Devlet şirketleri özel yatırımın gelmediği alanlara girerler. Bazen devlet, özel sektördeki hasta birimleri devralmak zorunda kalır. Bu şirketler, ortak girişimlerin yapılması gereken yerlerde de faydalıdır. Ulusallaştırılmış endüstriler devlet şirketleri tarafından da işletilebilir. Hindistan’daki hükümet şirketlerinden bazıları, Hindistan Ltd.’nin Çelik Kurumu olan Kömür Madenleri Kurumu,

Avantajları:

(i) Yönetimde esneklik:

Devlet şirketlerinin yönetiminde özgürlük ve esneklik var. Şirketler çalışmalarını durumun gereğine göre düzenleyebilirler.

(ii) Ticari hatlarda koşmak:

Devlet şirketleri sağlam iş kollarında yönetiliyor. Kendi genişleme planlarını finanse etmek için fazla kazanıyorlar.

(iii) Sağlıklı rekabet:

Devlet şirketleri özel sektöre sağlıklı rekabet sağlamaktadır. Özel işadamlarının fiyatlarını belirlerken dikkatli olmaları gerekir. Tüketici, özel iş adamlarının insafına değildir.

(iv) Mali özerklik:

Bu şirketler, yalnızca ilk yatırımları için hükümete bağımlıdır. Kendi sermaye yapılarını planlayabilirler. Şirketler kar eder ve bu karlar daha fazla yatırım için kullanılabilir.

(v) İhmal edilen sektörlerin geliştirilmesinde faydalı:

Ulusal açıdan önemli olan bazı sektörler var. Özel sektör bu tür sektörlere yatırım yapmak için gelmeyebilir.
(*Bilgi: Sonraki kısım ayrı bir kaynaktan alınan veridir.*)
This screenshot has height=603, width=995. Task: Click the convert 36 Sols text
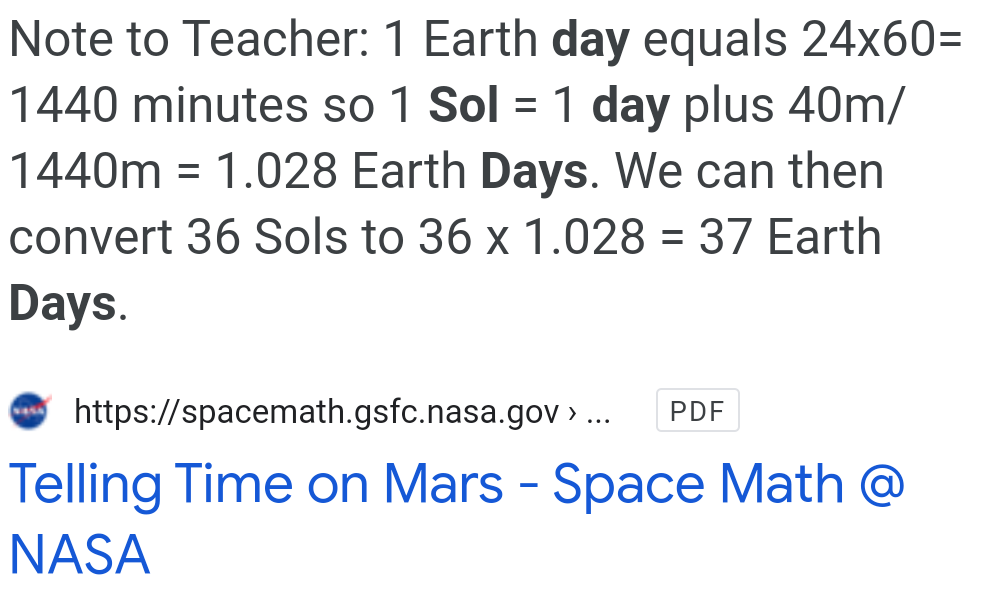(178, 237)
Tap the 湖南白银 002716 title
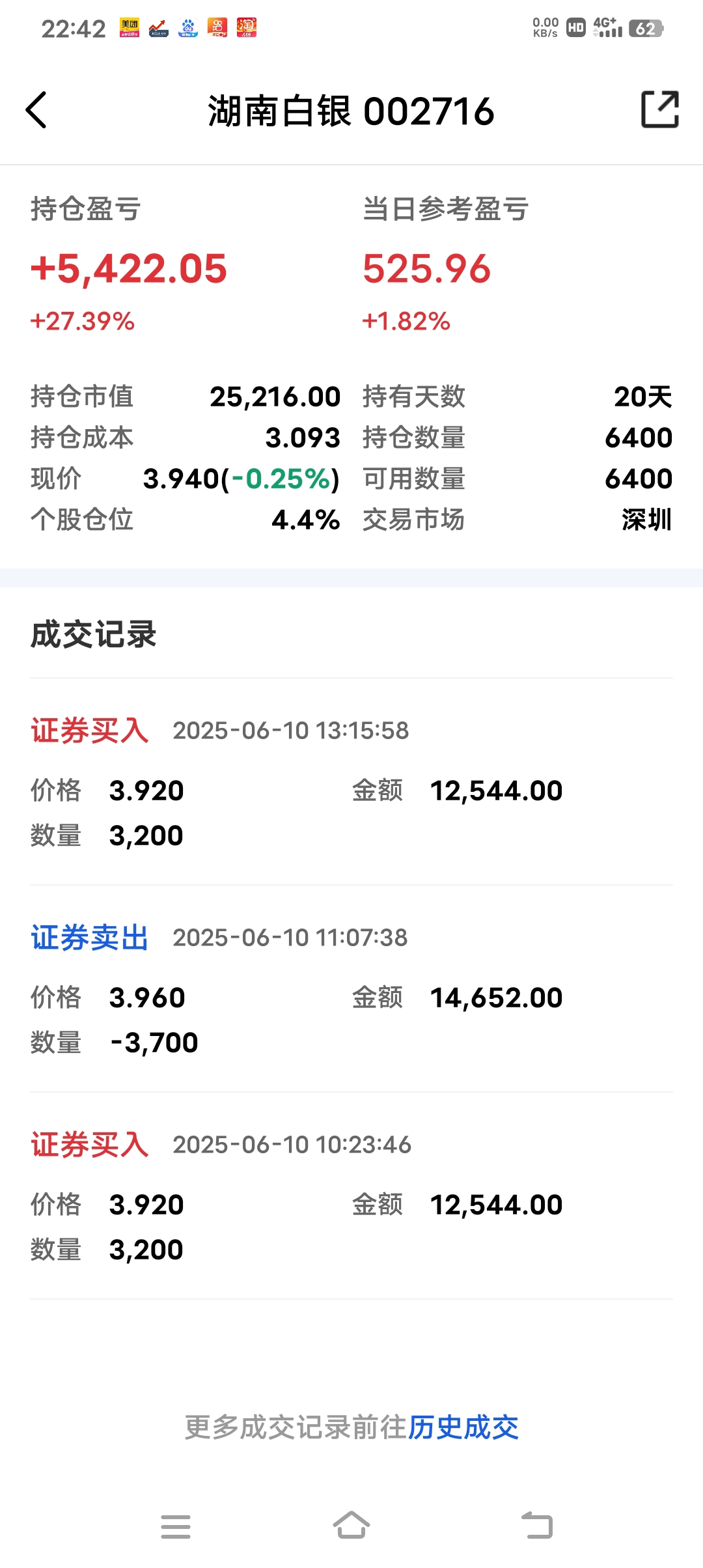This screenshot has height=1568, width=703. click(x=352, y=111)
Devlet şirketleri ihmal edilen tüm bölgelere girebilir ve her yönden büyümeye yardımcı olabilir.

(vi) Endüstriyel ortamın sağlanması:

Hükümet şirketleri tarafından endüstriyel bir altyapı sağlanmaktadır. Yardımcı birimlerin büyümesine yardımcı olurlar.

Dezavantajları:

(i) Yönetimde gevşeklik:

Kamu şirketlerinin yönetimi, kamu hizmeti kıyafetleri altına alınmıştır. Bu şirketler genellikle özel sektördeki birimler kadar verimli değildir.

(ii) Politik girişim:

Devlet şirketlerinde çok fazla politik müdahale var. Her hükümet, kendi siyasi partisinden yöneticileri aday göstermeye çalışır ve şirketler politik düşünceler üzerine koşarlar.

(iii) Kırmızı tapizm:

Bu şirketler önemli politika kararları almak için hükümete bağımlıdır. Hükümet departmanlarındaki kırmızı tapizm bu şirketlerin çalışmasını etkiler.

(iv) Sınırlı özerklik:

Teorik olarak, bu şirketler devlet kontrolünden muaftır ancak gerçekte çeşitli devlet dairelerine bağımlıdırlar. Devlet departmanlarından krediler, sermaye ve idari atamalar konusunda izin almak zorundalar.

(v) Resmi hakimiyet:

Memurlar, bu şirketlerin önemli yönetim kadrolarına atanır. Bu teşebbüsleri sağlıklı iş kollarında yürütebilecek kapasitede değildirler.